Collected data entries:
────────────────────────────────────────

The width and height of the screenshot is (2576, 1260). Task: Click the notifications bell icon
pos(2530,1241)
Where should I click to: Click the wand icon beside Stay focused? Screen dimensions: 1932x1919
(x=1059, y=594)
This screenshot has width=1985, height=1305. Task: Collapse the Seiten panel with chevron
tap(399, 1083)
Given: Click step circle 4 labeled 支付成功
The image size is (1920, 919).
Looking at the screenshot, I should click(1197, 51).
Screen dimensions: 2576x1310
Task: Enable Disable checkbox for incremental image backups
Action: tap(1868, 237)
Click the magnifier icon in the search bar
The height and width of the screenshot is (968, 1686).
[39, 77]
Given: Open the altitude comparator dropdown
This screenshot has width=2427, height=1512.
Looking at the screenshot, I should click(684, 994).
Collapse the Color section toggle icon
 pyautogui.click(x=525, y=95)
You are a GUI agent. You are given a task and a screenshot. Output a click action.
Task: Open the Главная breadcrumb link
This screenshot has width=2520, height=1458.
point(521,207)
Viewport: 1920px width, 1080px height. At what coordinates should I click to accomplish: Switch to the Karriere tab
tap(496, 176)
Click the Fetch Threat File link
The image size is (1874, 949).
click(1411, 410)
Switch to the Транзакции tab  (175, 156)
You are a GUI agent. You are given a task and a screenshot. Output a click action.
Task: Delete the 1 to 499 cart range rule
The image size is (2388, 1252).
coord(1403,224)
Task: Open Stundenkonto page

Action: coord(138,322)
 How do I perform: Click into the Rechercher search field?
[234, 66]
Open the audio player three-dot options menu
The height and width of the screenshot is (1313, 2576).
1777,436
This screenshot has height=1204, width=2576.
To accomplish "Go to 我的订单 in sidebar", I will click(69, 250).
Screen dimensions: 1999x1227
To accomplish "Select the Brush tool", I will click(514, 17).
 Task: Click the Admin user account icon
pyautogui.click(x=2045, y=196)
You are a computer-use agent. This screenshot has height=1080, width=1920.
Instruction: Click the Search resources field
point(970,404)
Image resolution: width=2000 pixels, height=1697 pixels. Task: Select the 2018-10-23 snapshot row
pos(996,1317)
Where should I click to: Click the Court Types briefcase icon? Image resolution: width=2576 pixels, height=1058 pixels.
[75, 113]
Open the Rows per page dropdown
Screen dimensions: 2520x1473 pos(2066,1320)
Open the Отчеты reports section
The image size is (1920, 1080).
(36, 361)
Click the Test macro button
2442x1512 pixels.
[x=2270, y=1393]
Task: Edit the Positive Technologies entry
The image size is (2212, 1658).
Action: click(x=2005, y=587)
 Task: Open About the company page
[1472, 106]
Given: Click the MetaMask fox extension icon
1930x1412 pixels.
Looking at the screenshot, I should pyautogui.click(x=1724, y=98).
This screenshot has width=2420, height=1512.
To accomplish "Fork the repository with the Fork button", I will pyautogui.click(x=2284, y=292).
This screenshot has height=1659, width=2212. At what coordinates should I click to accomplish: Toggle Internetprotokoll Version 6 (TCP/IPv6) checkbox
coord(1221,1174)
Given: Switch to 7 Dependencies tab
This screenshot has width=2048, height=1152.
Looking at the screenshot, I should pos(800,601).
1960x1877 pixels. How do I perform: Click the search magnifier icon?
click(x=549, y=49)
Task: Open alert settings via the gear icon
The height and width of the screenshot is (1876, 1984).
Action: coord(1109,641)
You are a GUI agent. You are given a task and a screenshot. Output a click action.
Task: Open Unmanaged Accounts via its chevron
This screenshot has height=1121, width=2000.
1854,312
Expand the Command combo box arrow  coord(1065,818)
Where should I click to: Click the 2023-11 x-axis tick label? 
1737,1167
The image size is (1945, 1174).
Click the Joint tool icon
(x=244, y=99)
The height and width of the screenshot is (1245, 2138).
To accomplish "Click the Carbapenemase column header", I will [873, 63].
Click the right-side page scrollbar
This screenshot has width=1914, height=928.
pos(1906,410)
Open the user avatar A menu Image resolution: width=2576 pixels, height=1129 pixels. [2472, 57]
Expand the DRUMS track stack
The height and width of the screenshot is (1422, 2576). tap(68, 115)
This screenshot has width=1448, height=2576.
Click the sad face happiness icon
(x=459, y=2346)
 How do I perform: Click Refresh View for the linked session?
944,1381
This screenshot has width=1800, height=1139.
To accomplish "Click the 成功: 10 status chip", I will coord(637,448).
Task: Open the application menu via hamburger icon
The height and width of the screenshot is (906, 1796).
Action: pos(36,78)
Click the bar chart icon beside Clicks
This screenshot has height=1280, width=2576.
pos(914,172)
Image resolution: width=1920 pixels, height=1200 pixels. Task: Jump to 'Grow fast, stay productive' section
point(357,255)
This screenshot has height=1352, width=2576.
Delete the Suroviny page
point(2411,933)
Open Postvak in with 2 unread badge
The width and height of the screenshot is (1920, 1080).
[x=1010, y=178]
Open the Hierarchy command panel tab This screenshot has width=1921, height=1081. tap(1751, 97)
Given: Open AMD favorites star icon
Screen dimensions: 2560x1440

────────────────────────────────────────

What to do:
Of all the entries above, retype exactly the lines from the line with "Where should I click to: Click the wand" to the line with "You are a computer-use", both included, and no others.

Solution to the problem:
Where should I click to: Click the wand icon beside Stay focused? Screen dimensions: 1932x1919
(x=1059, y=594)
This screenshot has width=1985, height=1305. Task: Collapse the Seiten panel with chevron
tap(399, 1083)
Given: Click step circle 4 labeled 支付成功
The image size is (1920, 919).
Looking at the screenshot, I should click(1197, 51).
Screen dimensions: 2576x1310
Task: Enable Disable checkbox for incremental image backups
Action: tap(1868, 237)
Click the magnifier icon in the search bar
The height and width of the screenshot is (968, 1686).
[39, 77]
Given: Open the altitude comparator dropdown
This screenshot has width=2427, height=1512.
Looking at the screenshot, I should click(684, 994).
Collapse the Color section toggle icon
 pyautogui.click(x=525, y=95)
You are a GUI agent. You are given a task and a screenshot. Output a click action.
Task: Open the Главная breadcrumb link
This screenshot has width=2520, height=1458.
point(521,207)
Viewport: 1920px width, 1080px height. At what coordinates should I click to accomplish: Switch to the Karriere tab
tap(496, 176)
Click the Fetch Threat File link
The image size is (1874, 949).
click(1411, 410)
Switch to the Транзакции tab  (175, 156)
You are a GUI agent. You are given a task and a screenshot. Output a click action.
Task: Delete the 1 to 499 cart range rule
The image size is (2388, 1252).
coord(1403,224)
Task: Open Stundenkonto page

Action: coord(138,322)
 How do I perform: Click into the Rechercher search field?
[234, 66]
Open the audio player three-dot options menu
The height and width of the screenshot is (1313, 2576).
1777,436
This screenshot has height=1204, width=2576.
To accomplish "Go to 我的订单 in sidebar", I will click(69, 250).
Screen dimensions: 1999x1227
To accomplish "Select the Brush tool", I will click(514, 17).
 Task: Click the Admin user account icon
pyautogui.click(x=2045, y=196)
You are a computer-use agent. This screenshot has height=1080, width=1920.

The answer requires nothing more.